> [Consignes à suivre] Traduisez en anglais cette phrase du texte sur les artisans de la fraternité : « Parlementaire très active dans le champ des relations extérieures, cette avocate de 59 ans préside le groupe interparlementaire d’amitié France-Pays du Golfe. »

> [Texte extrait]
******

Artisans de la fraternité
Qu’ils soient politiques, sociologue ou évoluant dans le monde associatif, chacun à leur niveau, ils œuvrent pour le vivre-ensemble. Zoom sur des acteurs plus ou moins dans la lumière.
NATHALIE GOULET, LA FRONDEUSE
Sénatrice UDI, rapporteure d’une mission d’information sur l’Islam de France
“Un bras d’honneur au droit international et aux artisans de la paix.” C’est ainsi que Nathalie Goulet, sénatrice (UDI) de l’Orne, a réagi sur Twitter, le 6 décembre, à l’annonce du transfert de l’ambassade des Etats-Unis à Jérusalem. Parlementaire très active dans le champ des relations extérieures, cette avocate de 59 ans préside le groupe interparlementaire d’amitié France-Pays du Golfe. Connue pour ses liens avec le Moyen-Orient et le monde arabe, impliquée dans la lutte contre le terrorisme, elle a par ailleurs été la rapporteure de la mission sénatoriale d’information sur l’organisation, la place et le financement de l’Islam en France et de ses lieux de culte (juillet 2016). Un travail qui s’était efforcé “d’apaiser le débat” et de documenter le sujet avec rigueur dans un “climat national et international tendu qui laisse peu de place à la tolérance et au vivre-ensemble”. Ses prises de position sur le Proche et le Moyen-Orient ne font pas l’unanimité. Le 10 mars 2016, Nathalie Goulet s’était inquiétée, dans une question au secrétaire d’Etat au Budget Christian Eckert, du fait que les contribuables français faisant un don à l’armée israélienne avaient droit à une réduction d’impôts de 60 %, “une niche fiscale payée par le contribuable français au profit d’une armée étrangère”. Bien que légitime de la part d’une élue de la République, cette question lui a valu des menaces de morts sur les réseaux sociaux.
JEAN-LOUIS BIANCO LE RIGOUREUX
Président de l’Observatoire de la laïcité
“Islamogauchiste”, Jean-Louis Bianco ? “C’est débile”, balaie l’intéressé. La dimension subversive du qualificatif colle mal au parcours de cet énarque et ingénieur des mines de 74 ans, ex-secrétaire général de François Mitterrand, ministre à deux reprises, proche de Ségolène Royal et de François Hollande… Pas vraiment la trajectoire d’un révolutionnaire tiers-mondiste. Mais l’homme qui, depuis 2013, est à la tête de l’Observatoire de la laïcité tient sur le sujet des positions qui ne sont pas du goût de tout le monde, notamment au sein du PS. Pour lui, “la loi de 1905 n’a pas besoin d’être changée ! Elle répond absolument aux besoins d’une société traversée de tensions”. “Comme pour les autres religions, les différents courants de l’Islam doivent tous s’intégrer à la loi de 1905.” (Libération du 26 octobre 2017).
Une ligne a priori trop inclusive pour Manuel Valls. Lors du dîner du Conseil représentatif des institutions juives de France (Crif) de janvier 2016, celui-ci, alors Premier ministre, avait reproché à Jean-Louis Bianco d’avoir signé un appel “avec des organisations” participant, selon lui, d’un “climat nauséabond”. Référence au texte Nous sommes unis, publié au lendemain des attentats de novembre 2015 et où la signature de Jean-Louis Bianco côtoyait celles de responsables et militants jugés sulfureux par Matignon. A ces piques très politiques, l’ancien député-maire de Digne-les-Bains oppose son exigence éthique : “Pour ne pas faire le jeu des radicaux et des extrêmes, parler laïcité et religion suppose rigueur et objectivité.”

******

Entrées de pointage de mots et d’éléments:
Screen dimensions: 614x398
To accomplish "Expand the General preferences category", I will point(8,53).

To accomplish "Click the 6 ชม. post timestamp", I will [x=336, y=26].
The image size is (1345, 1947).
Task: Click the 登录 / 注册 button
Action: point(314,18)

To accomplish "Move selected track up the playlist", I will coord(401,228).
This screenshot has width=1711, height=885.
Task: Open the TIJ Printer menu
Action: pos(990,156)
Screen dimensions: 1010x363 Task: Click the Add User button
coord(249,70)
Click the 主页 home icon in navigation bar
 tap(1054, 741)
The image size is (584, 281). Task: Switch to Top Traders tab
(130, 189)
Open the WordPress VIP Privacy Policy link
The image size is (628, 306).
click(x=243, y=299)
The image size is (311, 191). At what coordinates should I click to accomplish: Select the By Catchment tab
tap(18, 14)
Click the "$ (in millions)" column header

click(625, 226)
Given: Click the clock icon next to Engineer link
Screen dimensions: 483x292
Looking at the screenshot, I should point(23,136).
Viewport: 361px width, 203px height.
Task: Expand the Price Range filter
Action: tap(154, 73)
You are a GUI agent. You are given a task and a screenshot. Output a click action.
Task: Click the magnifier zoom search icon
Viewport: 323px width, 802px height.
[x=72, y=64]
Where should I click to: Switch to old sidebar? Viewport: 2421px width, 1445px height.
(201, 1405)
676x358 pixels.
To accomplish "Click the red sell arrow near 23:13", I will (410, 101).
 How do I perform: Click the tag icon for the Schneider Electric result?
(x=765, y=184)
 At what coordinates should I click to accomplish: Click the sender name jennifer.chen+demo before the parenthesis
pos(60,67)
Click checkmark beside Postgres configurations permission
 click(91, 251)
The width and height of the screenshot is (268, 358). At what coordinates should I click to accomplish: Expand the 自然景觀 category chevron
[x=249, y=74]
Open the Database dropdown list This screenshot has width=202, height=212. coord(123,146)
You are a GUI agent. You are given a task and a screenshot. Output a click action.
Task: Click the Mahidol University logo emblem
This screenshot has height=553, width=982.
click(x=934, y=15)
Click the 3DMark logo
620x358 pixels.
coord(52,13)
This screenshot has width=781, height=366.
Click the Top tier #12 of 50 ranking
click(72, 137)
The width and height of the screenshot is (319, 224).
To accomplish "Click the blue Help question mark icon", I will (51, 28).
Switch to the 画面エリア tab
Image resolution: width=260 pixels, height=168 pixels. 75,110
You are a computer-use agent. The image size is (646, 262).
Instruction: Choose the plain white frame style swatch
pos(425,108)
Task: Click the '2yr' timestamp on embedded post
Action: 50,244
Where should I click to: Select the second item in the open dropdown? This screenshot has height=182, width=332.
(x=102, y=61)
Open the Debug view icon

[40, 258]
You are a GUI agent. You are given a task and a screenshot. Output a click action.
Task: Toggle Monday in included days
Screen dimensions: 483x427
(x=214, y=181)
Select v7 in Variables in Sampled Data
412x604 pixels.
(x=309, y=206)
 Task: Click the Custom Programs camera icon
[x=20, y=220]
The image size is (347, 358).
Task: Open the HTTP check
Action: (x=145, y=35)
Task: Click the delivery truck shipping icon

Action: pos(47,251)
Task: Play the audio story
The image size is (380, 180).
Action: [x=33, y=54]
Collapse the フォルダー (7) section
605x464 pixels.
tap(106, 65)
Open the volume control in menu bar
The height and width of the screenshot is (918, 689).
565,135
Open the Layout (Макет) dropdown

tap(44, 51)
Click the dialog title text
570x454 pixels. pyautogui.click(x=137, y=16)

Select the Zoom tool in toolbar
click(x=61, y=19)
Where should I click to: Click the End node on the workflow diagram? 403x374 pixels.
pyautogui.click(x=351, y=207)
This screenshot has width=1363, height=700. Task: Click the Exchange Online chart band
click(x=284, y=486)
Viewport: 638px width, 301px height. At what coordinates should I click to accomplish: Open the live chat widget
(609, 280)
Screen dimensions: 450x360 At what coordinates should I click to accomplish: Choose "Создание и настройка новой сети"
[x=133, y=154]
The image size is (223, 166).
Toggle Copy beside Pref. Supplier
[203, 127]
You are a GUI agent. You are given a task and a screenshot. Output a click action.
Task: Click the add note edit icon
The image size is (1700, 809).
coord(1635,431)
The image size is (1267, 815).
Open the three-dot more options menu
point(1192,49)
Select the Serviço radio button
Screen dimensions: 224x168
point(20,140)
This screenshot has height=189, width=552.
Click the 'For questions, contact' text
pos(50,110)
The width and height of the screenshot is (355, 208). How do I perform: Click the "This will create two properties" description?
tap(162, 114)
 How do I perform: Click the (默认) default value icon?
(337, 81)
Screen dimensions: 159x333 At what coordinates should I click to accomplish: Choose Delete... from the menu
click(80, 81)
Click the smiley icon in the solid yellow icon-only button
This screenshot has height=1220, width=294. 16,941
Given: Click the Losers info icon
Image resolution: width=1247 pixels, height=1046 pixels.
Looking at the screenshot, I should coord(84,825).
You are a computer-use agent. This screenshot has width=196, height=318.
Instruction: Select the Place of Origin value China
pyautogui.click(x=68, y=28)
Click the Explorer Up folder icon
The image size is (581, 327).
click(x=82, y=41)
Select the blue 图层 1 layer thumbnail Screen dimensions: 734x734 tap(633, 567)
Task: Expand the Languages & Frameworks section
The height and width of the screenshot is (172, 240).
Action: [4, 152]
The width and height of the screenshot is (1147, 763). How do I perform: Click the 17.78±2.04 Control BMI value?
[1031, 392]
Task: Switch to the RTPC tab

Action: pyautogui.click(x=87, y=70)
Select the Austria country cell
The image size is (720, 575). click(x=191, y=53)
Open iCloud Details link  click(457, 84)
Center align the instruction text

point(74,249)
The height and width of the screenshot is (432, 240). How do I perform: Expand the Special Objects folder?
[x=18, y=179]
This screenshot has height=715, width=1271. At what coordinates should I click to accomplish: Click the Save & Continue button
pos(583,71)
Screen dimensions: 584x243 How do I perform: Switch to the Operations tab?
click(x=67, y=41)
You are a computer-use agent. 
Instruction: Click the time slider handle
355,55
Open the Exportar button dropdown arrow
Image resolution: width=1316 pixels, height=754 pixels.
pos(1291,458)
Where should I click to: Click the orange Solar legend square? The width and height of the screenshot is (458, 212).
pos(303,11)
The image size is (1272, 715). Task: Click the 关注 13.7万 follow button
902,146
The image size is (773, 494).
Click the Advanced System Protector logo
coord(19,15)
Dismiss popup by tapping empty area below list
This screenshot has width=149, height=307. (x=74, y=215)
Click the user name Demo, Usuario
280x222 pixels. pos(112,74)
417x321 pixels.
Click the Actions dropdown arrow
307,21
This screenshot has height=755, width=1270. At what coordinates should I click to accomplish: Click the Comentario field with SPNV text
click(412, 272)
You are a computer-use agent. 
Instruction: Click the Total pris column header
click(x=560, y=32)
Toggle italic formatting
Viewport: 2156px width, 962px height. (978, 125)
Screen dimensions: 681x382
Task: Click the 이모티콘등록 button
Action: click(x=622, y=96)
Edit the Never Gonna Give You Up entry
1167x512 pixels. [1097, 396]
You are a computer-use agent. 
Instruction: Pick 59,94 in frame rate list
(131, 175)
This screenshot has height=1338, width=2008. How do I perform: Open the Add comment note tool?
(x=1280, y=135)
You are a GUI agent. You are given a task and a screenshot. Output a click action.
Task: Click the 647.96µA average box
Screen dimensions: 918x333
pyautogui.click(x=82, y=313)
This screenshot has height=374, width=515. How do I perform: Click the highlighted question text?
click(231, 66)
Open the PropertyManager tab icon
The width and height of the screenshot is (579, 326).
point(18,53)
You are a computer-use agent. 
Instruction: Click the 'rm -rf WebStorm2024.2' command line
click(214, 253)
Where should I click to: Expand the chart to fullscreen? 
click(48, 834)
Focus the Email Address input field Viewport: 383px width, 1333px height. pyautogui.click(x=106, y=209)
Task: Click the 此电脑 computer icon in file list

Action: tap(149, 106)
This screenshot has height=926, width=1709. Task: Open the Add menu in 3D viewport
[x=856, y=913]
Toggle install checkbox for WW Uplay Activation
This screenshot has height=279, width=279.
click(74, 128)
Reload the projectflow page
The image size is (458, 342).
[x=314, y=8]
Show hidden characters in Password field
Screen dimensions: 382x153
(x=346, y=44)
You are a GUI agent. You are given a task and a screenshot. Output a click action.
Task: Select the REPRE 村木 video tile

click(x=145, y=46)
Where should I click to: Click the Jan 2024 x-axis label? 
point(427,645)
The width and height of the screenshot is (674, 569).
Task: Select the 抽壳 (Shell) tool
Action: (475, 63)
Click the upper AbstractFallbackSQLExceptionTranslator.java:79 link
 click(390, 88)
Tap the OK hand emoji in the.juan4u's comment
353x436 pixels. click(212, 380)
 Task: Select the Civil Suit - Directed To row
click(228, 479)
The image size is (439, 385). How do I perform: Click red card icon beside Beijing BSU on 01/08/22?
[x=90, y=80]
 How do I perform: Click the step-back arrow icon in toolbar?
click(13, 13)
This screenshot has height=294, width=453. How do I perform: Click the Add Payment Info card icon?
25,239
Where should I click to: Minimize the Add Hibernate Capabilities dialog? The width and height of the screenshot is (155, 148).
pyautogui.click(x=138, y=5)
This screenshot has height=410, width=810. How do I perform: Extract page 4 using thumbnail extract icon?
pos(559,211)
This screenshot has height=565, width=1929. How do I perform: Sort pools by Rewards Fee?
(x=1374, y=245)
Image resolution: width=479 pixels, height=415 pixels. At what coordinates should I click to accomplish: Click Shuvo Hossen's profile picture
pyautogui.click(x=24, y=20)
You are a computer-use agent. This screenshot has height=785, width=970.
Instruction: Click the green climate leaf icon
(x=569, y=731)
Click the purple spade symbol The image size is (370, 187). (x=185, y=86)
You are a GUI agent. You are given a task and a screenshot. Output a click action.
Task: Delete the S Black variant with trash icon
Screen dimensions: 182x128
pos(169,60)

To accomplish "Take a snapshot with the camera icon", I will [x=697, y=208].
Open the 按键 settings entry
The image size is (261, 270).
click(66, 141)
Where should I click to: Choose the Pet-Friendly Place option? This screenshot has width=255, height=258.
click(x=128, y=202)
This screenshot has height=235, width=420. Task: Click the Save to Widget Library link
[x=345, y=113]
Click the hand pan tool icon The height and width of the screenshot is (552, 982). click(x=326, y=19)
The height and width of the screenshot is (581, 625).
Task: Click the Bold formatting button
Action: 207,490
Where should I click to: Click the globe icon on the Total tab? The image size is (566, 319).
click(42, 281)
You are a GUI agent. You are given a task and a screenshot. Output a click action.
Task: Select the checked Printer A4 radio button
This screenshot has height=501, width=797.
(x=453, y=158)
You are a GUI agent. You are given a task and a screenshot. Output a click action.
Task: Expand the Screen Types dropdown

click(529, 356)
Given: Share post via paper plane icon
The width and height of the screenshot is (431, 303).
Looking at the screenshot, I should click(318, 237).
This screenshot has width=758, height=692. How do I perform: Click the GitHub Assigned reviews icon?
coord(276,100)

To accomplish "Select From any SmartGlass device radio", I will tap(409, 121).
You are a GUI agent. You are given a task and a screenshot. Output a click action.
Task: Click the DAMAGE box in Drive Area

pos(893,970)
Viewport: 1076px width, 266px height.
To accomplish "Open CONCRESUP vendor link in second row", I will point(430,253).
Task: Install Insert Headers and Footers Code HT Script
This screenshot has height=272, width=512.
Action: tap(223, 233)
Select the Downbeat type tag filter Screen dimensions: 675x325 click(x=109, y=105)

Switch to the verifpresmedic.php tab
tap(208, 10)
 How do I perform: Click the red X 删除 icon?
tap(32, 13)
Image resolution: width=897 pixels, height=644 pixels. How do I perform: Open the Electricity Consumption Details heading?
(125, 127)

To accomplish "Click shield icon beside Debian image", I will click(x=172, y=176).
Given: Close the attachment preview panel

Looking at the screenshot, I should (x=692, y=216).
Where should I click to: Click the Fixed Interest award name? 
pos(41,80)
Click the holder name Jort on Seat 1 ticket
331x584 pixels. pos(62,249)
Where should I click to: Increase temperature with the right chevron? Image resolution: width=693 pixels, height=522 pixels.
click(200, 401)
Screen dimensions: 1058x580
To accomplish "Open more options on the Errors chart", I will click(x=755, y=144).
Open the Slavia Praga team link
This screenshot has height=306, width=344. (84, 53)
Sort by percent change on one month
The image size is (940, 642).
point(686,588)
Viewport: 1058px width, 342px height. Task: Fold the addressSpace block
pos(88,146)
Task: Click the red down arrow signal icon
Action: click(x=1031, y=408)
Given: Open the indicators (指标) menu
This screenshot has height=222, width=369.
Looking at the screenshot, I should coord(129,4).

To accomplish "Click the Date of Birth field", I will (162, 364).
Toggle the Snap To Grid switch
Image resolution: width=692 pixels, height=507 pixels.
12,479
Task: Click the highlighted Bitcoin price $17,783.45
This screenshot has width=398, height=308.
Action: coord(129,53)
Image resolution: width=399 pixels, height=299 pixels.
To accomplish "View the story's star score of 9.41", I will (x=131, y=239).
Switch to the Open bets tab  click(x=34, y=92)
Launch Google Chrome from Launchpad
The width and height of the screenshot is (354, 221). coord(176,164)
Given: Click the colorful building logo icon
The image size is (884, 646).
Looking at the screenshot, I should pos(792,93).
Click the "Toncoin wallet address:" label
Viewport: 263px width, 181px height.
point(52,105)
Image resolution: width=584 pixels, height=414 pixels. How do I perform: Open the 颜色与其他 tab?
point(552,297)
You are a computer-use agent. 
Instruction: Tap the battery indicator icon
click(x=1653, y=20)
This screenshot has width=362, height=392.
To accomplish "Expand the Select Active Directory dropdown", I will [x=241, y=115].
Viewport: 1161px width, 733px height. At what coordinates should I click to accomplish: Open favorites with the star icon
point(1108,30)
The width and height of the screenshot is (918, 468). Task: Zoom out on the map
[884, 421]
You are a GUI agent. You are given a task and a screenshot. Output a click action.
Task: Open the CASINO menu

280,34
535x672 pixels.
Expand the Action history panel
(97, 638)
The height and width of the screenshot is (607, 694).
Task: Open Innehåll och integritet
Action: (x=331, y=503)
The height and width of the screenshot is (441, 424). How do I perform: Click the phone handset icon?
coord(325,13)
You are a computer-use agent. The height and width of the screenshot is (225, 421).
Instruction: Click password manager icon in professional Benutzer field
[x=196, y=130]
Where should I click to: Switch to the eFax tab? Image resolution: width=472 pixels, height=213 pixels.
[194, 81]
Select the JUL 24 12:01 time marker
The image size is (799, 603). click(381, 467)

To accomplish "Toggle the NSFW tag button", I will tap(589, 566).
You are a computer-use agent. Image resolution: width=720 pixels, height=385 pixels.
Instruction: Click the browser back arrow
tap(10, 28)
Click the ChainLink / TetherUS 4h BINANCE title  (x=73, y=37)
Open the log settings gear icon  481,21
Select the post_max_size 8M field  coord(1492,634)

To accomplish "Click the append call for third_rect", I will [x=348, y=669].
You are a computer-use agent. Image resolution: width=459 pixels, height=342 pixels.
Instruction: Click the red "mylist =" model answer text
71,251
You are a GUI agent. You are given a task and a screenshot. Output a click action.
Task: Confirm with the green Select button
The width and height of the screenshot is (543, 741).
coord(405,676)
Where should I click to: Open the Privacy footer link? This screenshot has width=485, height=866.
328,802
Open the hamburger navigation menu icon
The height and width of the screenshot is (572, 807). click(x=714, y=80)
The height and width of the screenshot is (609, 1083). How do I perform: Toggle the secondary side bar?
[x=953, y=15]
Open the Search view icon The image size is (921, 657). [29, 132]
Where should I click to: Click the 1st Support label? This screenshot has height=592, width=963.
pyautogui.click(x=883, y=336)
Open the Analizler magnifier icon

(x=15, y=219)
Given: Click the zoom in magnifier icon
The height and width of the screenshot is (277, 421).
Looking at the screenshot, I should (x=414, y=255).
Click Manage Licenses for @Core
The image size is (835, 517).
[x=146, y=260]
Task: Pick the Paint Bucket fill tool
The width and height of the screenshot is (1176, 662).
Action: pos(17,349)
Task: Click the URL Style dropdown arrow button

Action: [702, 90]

******

> [Résultat attendu] A parliamentarian very active in the field of foreign relations, this 59-year-old lawyer chairs the France–Gulf States interparliamentary friendship group.